What the task requires: Use the entries below and reproduce exactly the lines from the one containing "Task: Open the 快照回滚 tab" down to the one containing "Given: Switch the document list to grid view", both of them included.

Collected data entries:
-- -- --

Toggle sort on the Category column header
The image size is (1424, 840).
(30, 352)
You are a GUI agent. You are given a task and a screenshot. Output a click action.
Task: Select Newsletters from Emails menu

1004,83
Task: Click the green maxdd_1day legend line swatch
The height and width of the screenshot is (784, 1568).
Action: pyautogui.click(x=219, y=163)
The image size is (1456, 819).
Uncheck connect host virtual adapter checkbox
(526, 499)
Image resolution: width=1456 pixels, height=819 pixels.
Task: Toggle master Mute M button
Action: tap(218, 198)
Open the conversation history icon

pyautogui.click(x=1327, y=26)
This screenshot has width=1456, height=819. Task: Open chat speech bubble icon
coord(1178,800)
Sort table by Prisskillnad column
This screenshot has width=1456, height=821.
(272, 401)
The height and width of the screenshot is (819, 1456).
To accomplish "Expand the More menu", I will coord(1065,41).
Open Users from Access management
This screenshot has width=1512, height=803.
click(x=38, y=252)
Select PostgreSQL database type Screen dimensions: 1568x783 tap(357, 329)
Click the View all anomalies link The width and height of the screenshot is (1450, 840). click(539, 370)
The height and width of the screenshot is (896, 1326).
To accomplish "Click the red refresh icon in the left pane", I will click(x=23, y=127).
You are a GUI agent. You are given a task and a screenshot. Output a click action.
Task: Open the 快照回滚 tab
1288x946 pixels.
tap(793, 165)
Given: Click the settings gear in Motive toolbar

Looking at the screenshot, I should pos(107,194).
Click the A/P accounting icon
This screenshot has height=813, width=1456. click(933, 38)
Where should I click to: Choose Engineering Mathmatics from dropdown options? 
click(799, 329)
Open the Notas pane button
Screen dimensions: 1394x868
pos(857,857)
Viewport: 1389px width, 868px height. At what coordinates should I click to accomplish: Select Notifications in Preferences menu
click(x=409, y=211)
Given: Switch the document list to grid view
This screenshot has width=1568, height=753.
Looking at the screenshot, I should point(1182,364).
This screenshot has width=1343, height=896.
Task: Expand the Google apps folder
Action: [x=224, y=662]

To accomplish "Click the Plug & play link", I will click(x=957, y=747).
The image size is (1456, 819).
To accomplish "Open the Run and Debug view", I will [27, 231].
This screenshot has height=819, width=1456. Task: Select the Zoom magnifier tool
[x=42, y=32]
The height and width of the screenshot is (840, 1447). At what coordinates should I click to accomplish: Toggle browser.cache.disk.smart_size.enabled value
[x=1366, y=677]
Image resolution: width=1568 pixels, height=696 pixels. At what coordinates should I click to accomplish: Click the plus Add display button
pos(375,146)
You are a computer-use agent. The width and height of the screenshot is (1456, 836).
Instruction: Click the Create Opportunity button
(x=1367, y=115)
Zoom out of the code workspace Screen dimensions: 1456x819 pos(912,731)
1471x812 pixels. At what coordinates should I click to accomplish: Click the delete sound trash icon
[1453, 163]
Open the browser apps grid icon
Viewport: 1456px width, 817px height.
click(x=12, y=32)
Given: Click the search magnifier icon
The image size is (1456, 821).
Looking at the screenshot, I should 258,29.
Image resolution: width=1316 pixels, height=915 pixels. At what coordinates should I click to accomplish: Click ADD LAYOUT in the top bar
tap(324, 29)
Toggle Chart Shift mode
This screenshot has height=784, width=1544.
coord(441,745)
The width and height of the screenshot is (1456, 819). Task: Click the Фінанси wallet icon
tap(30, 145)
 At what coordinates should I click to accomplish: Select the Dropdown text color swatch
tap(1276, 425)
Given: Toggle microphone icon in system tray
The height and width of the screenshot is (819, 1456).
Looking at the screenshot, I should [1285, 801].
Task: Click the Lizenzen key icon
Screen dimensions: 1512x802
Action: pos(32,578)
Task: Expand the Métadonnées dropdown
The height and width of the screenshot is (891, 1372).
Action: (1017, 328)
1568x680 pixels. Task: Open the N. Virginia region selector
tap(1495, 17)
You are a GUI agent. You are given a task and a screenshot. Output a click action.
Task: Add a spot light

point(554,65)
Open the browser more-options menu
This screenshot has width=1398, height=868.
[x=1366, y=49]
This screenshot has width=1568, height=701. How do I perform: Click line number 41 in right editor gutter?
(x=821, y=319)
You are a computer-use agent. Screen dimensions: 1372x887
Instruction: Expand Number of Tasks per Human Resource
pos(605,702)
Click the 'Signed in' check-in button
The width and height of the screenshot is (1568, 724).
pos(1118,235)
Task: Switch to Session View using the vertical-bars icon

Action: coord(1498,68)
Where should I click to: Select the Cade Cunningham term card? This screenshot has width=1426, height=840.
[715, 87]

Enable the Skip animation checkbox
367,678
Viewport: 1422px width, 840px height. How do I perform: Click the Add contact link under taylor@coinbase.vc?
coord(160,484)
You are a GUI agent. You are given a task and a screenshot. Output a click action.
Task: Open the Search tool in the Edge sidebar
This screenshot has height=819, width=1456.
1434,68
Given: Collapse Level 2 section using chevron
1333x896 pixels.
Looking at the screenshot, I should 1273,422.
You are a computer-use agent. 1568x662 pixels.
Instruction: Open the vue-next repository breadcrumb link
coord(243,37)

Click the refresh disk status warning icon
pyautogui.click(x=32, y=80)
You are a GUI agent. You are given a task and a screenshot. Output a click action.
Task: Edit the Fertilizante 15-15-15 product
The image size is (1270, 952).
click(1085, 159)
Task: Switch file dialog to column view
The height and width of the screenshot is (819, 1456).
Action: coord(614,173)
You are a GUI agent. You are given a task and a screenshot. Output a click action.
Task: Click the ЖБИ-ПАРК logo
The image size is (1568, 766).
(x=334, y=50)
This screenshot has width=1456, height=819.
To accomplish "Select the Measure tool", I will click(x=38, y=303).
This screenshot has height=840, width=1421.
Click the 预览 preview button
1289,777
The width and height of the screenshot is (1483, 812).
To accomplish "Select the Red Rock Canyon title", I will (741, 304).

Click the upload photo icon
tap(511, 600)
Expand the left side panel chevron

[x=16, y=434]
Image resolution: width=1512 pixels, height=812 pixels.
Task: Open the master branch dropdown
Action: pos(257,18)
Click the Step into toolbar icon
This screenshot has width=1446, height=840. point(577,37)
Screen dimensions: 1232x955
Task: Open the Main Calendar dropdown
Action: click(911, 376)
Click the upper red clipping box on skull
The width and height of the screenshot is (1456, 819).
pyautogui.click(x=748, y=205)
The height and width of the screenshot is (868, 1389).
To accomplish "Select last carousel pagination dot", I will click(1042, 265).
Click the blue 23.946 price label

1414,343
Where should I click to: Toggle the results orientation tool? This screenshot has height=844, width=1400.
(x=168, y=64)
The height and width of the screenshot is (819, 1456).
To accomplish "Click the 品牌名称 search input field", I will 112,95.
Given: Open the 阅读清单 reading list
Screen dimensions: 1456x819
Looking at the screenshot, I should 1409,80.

-- -- --

Completed exercise:
Task: Open the 快照回滚 tab
1288x946 pixels.
tap(793, 165)
Given: Click the settings gear in Motive toolbar

Looking at the screenshot, I should pos(107,194).
Click the A/P accounting icon
This screenshot has height=813, width=1456. click(933, 38)
Where should I click to: Choose Engineering Mathmatics from dropdown options? 
click(799, 329)
Open the Notas pane button
Screen dimensions: 1394x868
pos(857,857)
Viewport: 1389px width, 868px height. At what coordinates should I click to accomplish: Select Notifications in Preferences menu
click(x=409, y=211)
Given: Switch the document list to grid view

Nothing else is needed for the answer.